O Pica-Pau Doidão para mim é sensacional,
e muita gente não gosta dele porque não o entende, não compreende a genialidade
de Walter Lantz na sua forma mais pura, sem interferência de censores de nenhum
tipo. “Everybody thinks I’m crazy”,
mas de acordo com o meu gosto pessoal, os melhores desenhos do Pica-Pau são
aqueles feitos até 1959 (nem da fase
Pé de Pano eu gosto). Por volta de 1962, o pássaro louco foi ficando menos
louco e mais bonzinho, e essa transformação levou embora pelo menos 70% da
graça dos desenhos. Esse processo de “amenização” teve que acontecer porque,
nos anos 40 e 50, desenhos animados eram exibidos apenas nos cinemas. Com a
popularização da TV nos EUA, na
década de 1960, foi preciso que o Walter
Lantz Studio deixasse suas obras mais leves, para que as crianças pequenas
pudessem vê-las. Como se não bastasse, o custo de produção dos desenhos do
Pica-Pau por episódio foi ficando mais alto, justamente por causa dessa
migração do personagem para a televisão. O orçamento mais baixo e a censura
pegando no pé interferiram, obviamente, na qualidade do trabalho de Lantz e sua
equipe. A emissora comprou também os episódios antigos do Pica-Pau, mas – aí
vem o lado ruim – decidiu fazer algumas modificações neles, para torná-los mais
“família”. O que é uma grande ironia, pois o próprio Lantz sempre afirmou que
nunca teve a intenção de fazer desenhos para crianças, e que sua obra sempre
foi voltada para jovens e adultos (isso explica muita coisa...).

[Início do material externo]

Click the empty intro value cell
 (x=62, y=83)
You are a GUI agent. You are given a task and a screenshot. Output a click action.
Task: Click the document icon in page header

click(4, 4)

O pessoal do canal Vício Nerd se aprofundou ainda mais
nessa questão da “tesoura” televisiva do que o vídeo anterior. No vídeo criado
por eles, você vai ver algumas cenas que a censura não deixou serem exibidas na
telinha, não só nos Estados Unidos como em outros países, Brasil incluído. É
curioso como, na maioria dos casos, a falta das cenas cortadas deixa o enredo
sem sentido. Um bom exemplo é o episódio de estréia do personagem, “Knock
Knock”, que no Brasil se chama – vai entender – “O Pica-Pau Ataca Novamente” (https://www.youtube.com/watch?v=PTGpjpbeqdQ).
O final original é bem mais engraçado, irônico e inteligente do que aquele que
foi para o ar. Assista e confira.
Já o Felipe Castanhari, do Canal Nostalgia, atende aos pedidos de
inúmeros inscritos seus e mergulha na história de Walter Lantz e do Pica-Pau em
um vídeo muito bacana e completo. De todos os especiais de youtubers que eu
postei aqui, o especial do Castanhari é o que melhor dá ideia da genialidade de
Lantz, pois faz um compilado de trechos de desenhos de diversas fases do
pássaro mais doidão da televisão. Gostei da forma como estas cenas clássicas
foram intercaladas com a narrativa do Castanhari. O youtuber também fala da
evolução dos inimigos e coadjuvantes, como Zeca
Urubu (que tinha uma cara de bandido bem mais assustadora nas primeiras
versões), o esfomeado Zé Jacaré e, claro, o meu desafeto preferido do Pica-Pau,
o ultra-clássico Leôncio, aquele morsa
que no Brasil falava portunhol, mas
que na versão original tinha um sotaque meio alemão, meio sueco (https://pt.wikipedia.org/wiki/Wally_Walrus), uma provável referência aos
inimigos germânicos dos norte-americanos na Segunda Guerra Mundial. Como brinde extra, uma “sessão remember” dos
bordões mais inesquecíveis da história
do Pica-Pau. Quem acompanha o personagem há pelo menos 30 anos vai lembrar de alguns deles: “Mulheres,
iate, mulheres!”, “Se o Pica-Pau
tivesse comunicado à polícia, isso não teria acontecido”, “Vudu é pra jacu”, o “Aêêêê!!!” das Cataratas, e tantos outros. Há até uma homenagem aos dubladores da ave psicopata. Um dos momentos mais
engraçados é o que mostra as versões da
franquia Pica-Pau em videogame. Quem teve infância vai se deliciar.
É surpreendente como cenas que foram
criadas há décadas sobreviveram ao surgimento de diversas mídias e entraram na
era da Internet, onde se transformaram em memes. A obra de Walter Lantz, assim
como a de Roberto Bolaños, Hanna-Barbera e Walt Disney, resiste à passagem do tempo justamente por ser
universal e atemporal. E, claro, pela sua qualidade inigualável. Minha nossa,
minha nossa, minha nossa, nossa, nossa!